### Saved data entries
▼▼▼
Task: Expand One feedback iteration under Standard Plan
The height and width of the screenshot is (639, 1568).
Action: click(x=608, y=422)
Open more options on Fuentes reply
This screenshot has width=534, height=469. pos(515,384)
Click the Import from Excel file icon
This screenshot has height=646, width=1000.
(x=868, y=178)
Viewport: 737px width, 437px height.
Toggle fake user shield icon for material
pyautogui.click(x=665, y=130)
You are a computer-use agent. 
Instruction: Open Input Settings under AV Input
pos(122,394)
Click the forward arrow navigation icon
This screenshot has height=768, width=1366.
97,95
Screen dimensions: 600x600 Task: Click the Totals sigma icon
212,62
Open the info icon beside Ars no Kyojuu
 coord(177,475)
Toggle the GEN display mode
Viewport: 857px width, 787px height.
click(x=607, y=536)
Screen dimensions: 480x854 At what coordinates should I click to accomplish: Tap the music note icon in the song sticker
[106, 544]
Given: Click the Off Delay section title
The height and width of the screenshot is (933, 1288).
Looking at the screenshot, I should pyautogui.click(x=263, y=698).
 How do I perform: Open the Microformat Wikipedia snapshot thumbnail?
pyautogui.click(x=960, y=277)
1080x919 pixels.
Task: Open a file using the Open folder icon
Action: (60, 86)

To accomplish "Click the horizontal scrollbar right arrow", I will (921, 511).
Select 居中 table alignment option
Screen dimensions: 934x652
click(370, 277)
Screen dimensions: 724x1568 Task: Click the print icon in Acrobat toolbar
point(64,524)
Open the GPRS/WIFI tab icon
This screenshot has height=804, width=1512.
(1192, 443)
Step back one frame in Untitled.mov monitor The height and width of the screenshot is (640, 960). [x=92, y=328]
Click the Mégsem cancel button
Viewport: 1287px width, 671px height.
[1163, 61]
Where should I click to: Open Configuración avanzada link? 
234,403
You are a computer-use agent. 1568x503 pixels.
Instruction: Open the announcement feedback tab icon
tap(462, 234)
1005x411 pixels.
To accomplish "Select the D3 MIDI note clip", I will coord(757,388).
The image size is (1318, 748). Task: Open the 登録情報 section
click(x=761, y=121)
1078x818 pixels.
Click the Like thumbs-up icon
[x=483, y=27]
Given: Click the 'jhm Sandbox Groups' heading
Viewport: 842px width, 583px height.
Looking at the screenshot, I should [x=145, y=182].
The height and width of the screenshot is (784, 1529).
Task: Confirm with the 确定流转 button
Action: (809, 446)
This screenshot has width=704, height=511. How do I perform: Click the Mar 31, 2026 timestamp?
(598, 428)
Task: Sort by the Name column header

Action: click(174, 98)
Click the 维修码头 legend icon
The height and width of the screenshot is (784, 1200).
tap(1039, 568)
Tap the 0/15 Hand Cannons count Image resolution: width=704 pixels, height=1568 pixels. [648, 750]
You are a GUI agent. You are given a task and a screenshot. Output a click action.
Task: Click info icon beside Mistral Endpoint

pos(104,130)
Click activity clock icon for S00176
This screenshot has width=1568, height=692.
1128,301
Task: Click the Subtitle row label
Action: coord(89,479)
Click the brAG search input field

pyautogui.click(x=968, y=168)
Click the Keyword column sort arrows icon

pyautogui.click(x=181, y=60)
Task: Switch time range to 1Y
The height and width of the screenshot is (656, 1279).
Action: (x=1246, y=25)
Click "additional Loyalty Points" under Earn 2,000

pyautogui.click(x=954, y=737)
▲▲▲
### Work to complete
Look through the data above. Each line containing the word "computer" needs to be copied.

### Result for this exercise
You are a computer-use agent. 
You are a computer-use agent. 1568x503 pixels.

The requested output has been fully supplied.